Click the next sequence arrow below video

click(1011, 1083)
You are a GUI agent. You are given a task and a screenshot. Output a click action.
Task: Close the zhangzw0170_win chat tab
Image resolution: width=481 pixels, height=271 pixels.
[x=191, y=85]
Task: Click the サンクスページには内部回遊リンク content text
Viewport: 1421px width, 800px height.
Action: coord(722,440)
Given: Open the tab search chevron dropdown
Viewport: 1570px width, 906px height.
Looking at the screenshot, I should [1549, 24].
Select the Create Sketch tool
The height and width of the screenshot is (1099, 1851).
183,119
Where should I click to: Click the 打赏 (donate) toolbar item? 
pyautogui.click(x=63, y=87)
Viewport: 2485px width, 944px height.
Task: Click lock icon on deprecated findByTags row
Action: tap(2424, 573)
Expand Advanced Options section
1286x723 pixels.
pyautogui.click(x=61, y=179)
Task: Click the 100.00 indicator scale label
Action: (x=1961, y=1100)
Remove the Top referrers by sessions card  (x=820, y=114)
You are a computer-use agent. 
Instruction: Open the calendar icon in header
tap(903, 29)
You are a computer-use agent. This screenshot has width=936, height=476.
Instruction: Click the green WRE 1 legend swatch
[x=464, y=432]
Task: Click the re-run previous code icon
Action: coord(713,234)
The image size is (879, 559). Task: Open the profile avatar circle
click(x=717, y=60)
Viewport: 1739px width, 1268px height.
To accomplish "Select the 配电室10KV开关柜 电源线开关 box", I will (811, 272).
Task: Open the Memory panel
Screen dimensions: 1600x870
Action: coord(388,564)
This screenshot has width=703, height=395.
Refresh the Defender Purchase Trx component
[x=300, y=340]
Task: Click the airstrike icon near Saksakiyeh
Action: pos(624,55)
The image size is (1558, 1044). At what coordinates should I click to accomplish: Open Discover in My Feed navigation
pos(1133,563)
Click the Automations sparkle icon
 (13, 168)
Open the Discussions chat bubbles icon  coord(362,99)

§ **Required work**
Reproduce the entries above in full and exactly.

§ **Task result**
Click the next sequence arrow below video

click(1011, 1083)
You are a GUI agent. You are given a task and a screenshot. Output a click action.
Task: Close the zhangzw0170_win chat tab
Image resolution: width=481 pixels, height=271 pixels.
[x=191, y=85]
Task: Click the サンクスページには内部回遊リンク content text
Viewport: 1421px width, 800px height.
Action: coord(722,440)
Given: Open the tab search chevron dropdown
Viewport: 1570px width, 906px height.
Looking at the screenshot, I should [1549, 24].
Select the Create Sketch tool
The height and width of the screenshot is (1099, 1851).
183,119
Where should I click to: Click the 打赏 (donate) toolbar item? 
pyautogui.click(x=63, y=87)
Viewport: 2485px width, 944px height.
Task: Click lock icon on deprecated findByTags row
Action: tap(2424, 573)
Expand Advanced Options section
1286x723 pixels.
pyautogui.click(x=61, y=179)
Task: Click the 100.00 indicator scale label
Action: (x=1961, y=1100)
Remove the Top referrers by sessions card  (x=820, y=114)
You are a computer-use agent. 
Instruction: Open the calendar icon in header
tap(903, 29)
You are a computer-use agent. This screenshot has width=936, height=476.
Instruction: Click the green WRE 1 legend swatch
[x=464, y=432]
Task: Click the re-run previous code icon
Action: coord(713,234)
The image size is (879, 559). Task: Open the profile avatar circle
click(x=717, y=60)
Viewport: 1739px width, 1268px height.
To accomplish "Select the 配电室10KV开关柜 电源线开关 box", I will (811, 272).
Task: Open the Memory panel
Screen dimensions: 1600x870
Action: coord(388,564)
This screenshot has width=703, height=395.
Refresh the Defender Purchase Trx component
[x=300, y=340]
Task: Click the airstrike icon near Saksakiyeh
Action: pos(624,55)
The image size is (1558, 1044). At what coordinates should I click to accomplish: Open Discover in My Feed navigation
pos(1133,563)
Click the Automations sparkle icon
 (13, 168)
Open the Discussions chat bubbles icon  coord(362,99)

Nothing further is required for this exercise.